The World Health Organization has declared the new coronavirus, COVID-19, a pandemic and urged countries to take serious steps to mitigate further spread of the disease.
At the time of WHO’s announcement on March 11, more than 118,000 cases in 114 countries were confirmed, with 4,291 deaths. The virus is characterized by fever, cough and shortness of breath.
“Pandemic is not a word to use lightly or carelessly,” WHO Director-General Tedros Adhanom Ghebreyesus said in a briefing Wednesday. “It is a word that, if misused, can cause unreasonable fear, or unjustified acceptance that the fight is over, leading to unnecessary suffering and death.”
WHO also noted it is the first time a pandemic has been declared over a coronavirus. The declaration does not change the organization's assessment of the virus' threat or the actions WHO is taking––or what countries should do.
“We have never before seen a pandemic sparked by a coronavirus,” Ghebreyesus said. “This is the first pandemic caused by a coronavirus.”
However, the organization did note they’ve also never seen a pandemic that can be contained, as COVID-19 can.
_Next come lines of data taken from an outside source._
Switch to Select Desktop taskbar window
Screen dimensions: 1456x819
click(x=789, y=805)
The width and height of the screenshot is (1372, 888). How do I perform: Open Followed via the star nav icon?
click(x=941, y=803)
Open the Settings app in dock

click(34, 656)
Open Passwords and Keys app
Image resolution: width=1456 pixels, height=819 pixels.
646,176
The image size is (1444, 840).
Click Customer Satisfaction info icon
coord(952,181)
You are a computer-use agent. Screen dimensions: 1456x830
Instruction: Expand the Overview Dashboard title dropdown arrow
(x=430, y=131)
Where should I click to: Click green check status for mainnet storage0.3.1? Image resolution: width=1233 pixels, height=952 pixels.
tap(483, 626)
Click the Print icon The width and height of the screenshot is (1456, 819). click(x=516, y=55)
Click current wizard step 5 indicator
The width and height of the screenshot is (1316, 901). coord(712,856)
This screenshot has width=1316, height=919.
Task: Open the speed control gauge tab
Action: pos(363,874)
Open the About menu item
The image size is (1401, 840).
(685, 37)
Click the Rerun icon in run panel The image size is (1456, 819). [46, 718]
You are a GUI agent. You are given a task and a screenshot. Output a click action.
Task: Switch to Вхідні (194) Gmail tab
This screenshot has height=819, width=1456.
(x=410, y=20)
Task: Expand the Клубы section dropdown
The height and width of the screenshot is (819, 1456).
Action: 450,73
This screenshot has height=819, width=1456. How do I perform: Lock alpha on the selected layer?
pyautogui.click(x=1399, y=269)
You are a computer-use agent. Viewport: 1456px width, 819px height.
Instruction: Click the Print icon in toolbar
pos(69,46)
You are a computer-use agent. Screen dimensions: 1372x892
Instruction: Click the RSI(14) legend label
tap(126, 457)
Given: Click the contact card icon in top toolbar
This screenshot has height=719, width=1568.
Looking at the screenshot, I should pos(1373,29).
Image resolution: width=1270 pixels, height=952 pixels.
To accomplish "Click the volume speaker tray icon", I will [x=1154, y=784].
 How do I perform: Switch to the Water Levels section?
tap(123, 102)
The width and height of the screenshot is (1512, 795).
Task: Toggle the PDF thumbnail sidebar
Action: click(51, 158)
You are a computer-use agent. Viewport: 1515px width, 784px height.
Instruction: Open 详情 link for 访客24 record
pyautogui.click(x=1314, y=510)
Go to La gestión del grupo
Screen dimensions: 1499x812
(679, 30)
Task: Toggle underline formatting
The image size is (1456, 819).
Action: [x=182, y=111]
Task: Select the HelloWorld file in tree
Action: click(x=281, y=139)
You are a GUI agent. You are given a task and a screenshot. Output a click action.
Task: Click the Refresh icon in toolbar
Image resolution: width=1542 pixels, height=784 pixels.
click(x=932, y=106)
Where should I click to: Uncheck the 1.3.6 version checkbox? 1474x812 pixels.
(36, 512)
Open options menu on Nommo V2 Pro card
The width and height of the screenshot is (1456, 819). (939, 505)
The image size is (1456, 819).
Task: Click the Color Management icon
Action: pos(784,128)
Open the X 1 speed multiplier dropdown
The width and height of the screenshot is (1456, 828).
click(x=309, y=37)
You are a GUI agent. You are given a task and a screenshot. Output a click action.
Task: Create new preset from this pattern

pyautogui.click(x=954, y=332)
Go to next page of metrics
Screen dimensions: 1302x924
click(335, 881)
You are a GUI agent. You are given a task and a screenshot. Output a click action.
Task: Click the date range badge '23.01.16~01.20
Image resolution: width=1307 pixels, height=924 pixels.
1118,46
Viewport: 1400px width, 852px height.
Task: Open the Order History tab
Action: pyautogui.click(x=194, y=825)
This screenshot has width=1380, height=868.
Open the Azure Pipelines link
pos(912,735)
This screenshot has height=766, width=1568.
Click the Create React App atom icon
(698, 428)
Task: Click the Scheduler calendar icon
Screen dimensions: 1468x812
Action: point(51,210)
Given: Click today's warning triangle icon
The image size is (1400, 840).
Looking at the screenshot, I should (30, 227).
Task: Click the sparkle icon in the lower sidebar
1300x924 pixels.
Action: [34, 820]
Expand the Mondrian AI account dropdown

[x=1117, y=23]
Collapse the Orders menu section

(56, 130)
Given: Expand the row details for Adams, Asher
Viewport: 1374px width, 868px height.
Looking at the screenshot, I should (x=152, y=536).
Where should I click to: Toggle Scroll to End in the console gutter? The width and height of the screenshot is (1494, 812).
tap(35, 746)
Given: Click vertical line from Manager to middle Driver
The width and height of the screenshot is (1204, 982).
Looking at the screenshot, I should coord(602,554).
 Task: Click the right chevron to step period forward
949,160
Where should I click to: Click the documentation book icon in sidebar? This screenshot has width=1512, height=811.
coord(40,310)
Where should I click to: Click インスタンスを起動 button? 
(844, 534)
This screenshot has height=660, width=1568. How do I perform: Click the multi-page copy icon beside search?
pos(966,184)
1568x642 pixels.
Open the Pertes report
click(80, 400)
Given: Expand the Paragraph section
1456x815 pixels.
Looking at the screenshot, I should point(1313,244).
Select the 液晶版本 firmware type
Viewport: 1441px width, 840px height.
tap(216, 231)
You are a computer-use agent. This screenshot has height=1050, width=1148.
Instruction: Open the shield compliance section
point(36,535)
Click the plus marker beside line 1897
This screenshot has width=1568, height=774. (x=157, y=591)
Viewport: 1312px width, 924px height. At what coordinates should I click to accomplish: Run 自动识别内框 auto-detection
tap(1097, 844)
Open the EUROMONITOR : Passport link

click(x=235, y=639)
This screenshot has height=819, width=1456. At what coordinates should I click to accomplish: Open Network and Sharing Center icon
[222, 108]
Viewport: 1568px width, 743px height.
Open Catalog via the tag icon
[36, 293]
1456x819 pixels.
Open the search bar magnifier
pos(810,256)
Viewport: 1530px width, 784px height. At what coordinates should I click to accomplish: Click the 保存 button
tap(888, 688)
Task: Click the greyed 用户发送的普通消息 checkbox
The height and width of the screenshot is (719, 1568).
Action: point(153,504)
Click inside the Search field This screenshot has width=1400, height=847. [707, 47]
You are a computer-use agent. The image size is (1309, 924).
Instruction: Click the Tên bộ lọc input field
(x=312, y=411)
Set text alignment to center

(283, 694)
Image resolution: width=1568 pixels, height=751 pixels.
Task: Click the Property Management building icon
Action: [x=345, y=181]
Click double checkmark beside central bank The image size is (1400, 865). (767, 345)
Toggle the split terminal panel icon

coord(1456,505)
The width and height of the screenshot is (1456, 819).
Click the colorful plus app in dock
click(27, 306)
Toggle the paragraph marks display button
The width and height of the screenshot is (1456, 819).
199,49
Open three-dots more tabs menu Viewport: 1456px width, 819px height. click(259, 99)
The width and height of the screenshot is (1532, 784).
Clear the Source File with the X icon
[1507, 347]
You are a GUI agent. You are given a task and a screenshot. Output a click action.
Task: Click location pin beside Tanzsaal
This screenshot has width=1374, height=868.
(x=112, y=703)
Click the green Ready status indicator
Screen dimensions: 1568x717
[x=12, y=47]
Of the cases reported, more than 90% are contained within four countries. China, where the disease originated, and Republic of Korea have also seen declining epidemics, WHO stated.
Countries are urged to “detect, test, treat, isolate, trace, and mobilize their people in the response” to prevent a few cases from spreading to clusters and furthering community transmission, Ghebreyesus said.
The announcement comes as CMS has been issuing guidance for specific healthcare settings, including hospice, home health care, nursing homes, emergency room departments, Medicare Part D and Medicare Advantage. CMS is pushing telehealth visits as well to reduce risk to healthcare providers and other patients in healthcare settings. The agency also sent out a memorandum to state survey agencies (SAs) that inspect nursing homes and other healthcare facilities to wear an expanded list of protective facemasks.
Healthcare workers are also allowed to use certain industrial respirators in healthcare settings when dealing with COVID-19 after the FDA approved a CDC request for an emergency use authorization.
“CMS is working in lockstep with the CDC, FDA, and other Trump Administration partners to protect both patients and the dedicated healthcare workers who are battling the spread of Coronavirus,” CMS Administrator Seema Verma said in a statement March 10. “Today we provided practical information to state inspectors and healthcare facilities on the range of facemasks that can be temporarily used. CMS has been rapidly adapting our guidance to strengthen our nation’s defense against Coronavirus, and today’s action is no exception. We’re working to make sure the healthcare system has the equipment it needs to keep patients and healthcare workers safe.”